Today, a San Francisco-based lobbying organization called National Popular Vote (NPV) is pushing this discredited idea. Founded, chaired, and funded by a computer scientist named John Koza, National Popular Vote is also the name of Koza’s tricky plan to change how we elect the President.

The NPV plan is state legislation. States commit to ignore their own voters and instead give away their electoral votes based on the national popular vote. By doing this, Koza hopes to manipulate the Constitution and, in effect, nullify the Electoral College.

Because the Constitution does give state legislatures power to appoint presidential electors, there is a chance that NPV would be upheld by the courts. This is true even though the purpose of this flexibility is to allow states to best represent the will of their own people (not to ignore their state altogether).

NPV legislation creates an interstate compact that takes effect if passed by states with a total of 270 or more electoral votes—a majority that would control who becomes president.

Save Our States was founded in 2009 to protect the Electoral College from the NPV plan. We deploy experts and activists around the country to defend the Constitution--and save our states' important role in elections.

NPV leaves the Electoral College structure in place but eliminates its effects thus doing away with its benefits. This would lead to uncertainty, instability, and a constitutional crisis.

NPV fails to create any national standards for which candidates are on the ballot, who gets to vote, how votes are counted, and when or how they are recounted. Because NPV is an end-run around the constitution, it cannot create an authentic national election and would instead lead to chaos.

Part of the genius of the Electoral College is that it keeps states in charge of elections. This turns states into the equivalent of watertight compartments on an ocean liner: a problem in one compartment—or state—can be isolated and then fixed.

NPV would make American presidential elections the electoral equivalent of the Titanic.

The NPV proposal would also allow a candidate to win without any sort of majority, encouraging more candidates to run and thus ensuring that future Presidents would be elected with smaller and smaller pluralities. For example, under NPV you might have five serious candidates and the winner could receive less than a third, or even less than a quarter, of the national vote. Most of that support might come from just one region of the country or from a few major cities.

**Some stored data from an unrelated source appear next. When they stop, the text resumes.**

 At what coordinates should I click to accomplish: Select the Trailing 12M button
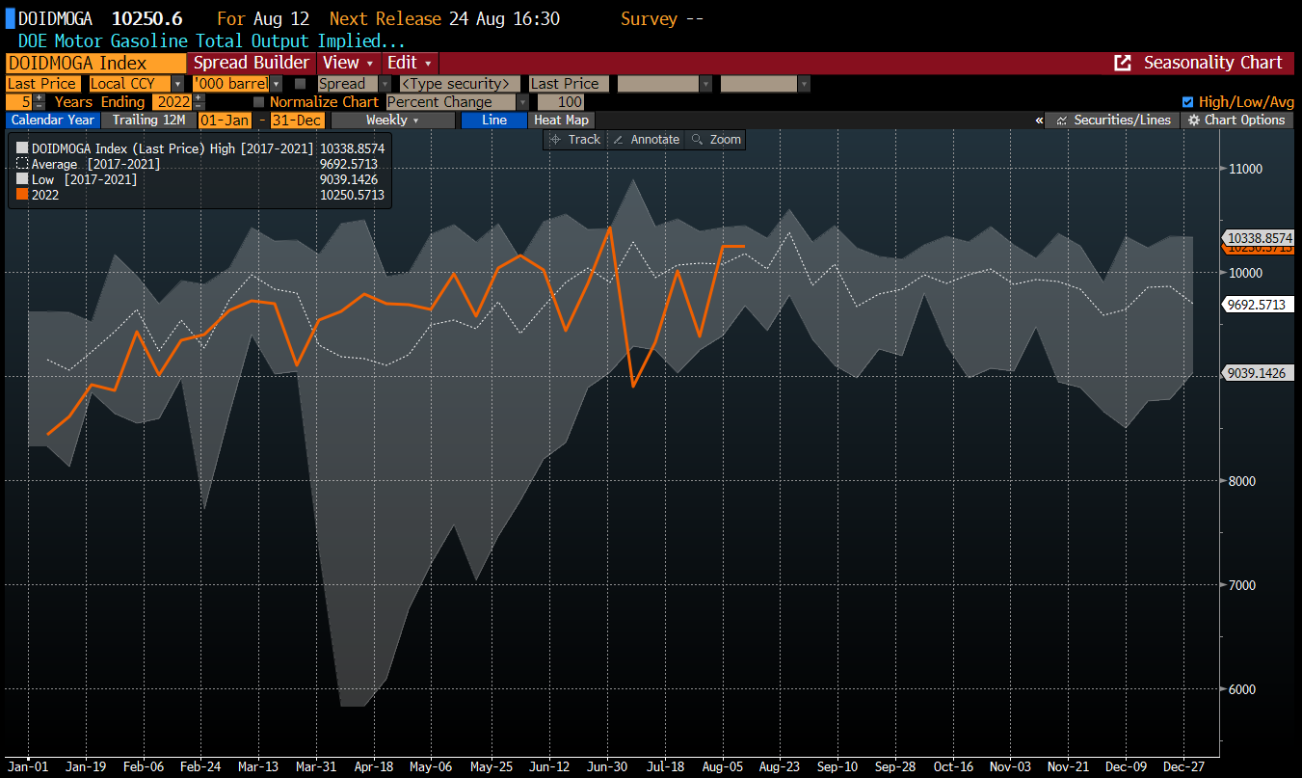click(x=147, y=121)
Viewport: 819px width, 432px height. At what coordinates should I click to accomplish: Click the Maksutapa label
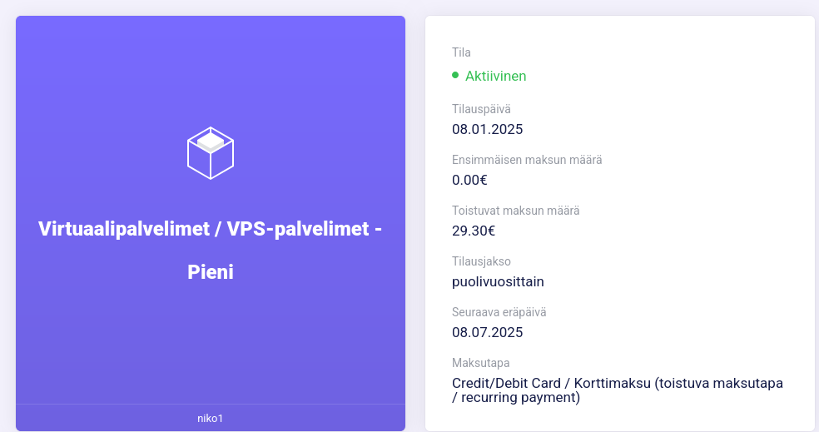[x=480, y=363]
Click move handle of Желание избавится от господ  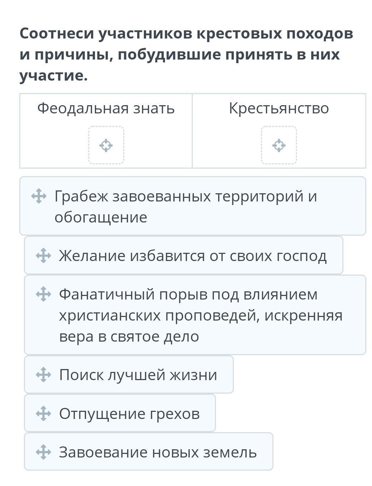[x=44, y=256]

Even worse, if NPV ever succeeded, the next step in nationalizing American elections would be a national election bureaucracy—presidential appointees in charge of presidential elections.

NPV is a clever political tactic for Electoral College opponents frustrated by the hard work required to amend the Constitution. But clever tactics are often bad policy—Koza’s NPV plan would contort the Constitution and endanger election integrity.

Koza’s first foray into politics was to convince states to adopt lotteries using his patented scratch-off ticket system (and then to pay royalties back to Koza). NPV is a bigger—and much more dangerous—gamble.

Status of NPV in Each State


How Did the Founders Intend the Electoral College to Work?

The American founders rejected a national popular vote and instead created the Electoral College. This state-by-state election process forces politicians to attract national support, keeps states in charge of elections (preventing presidents from controlling their own reelections), and contains disputes within the states where they arise.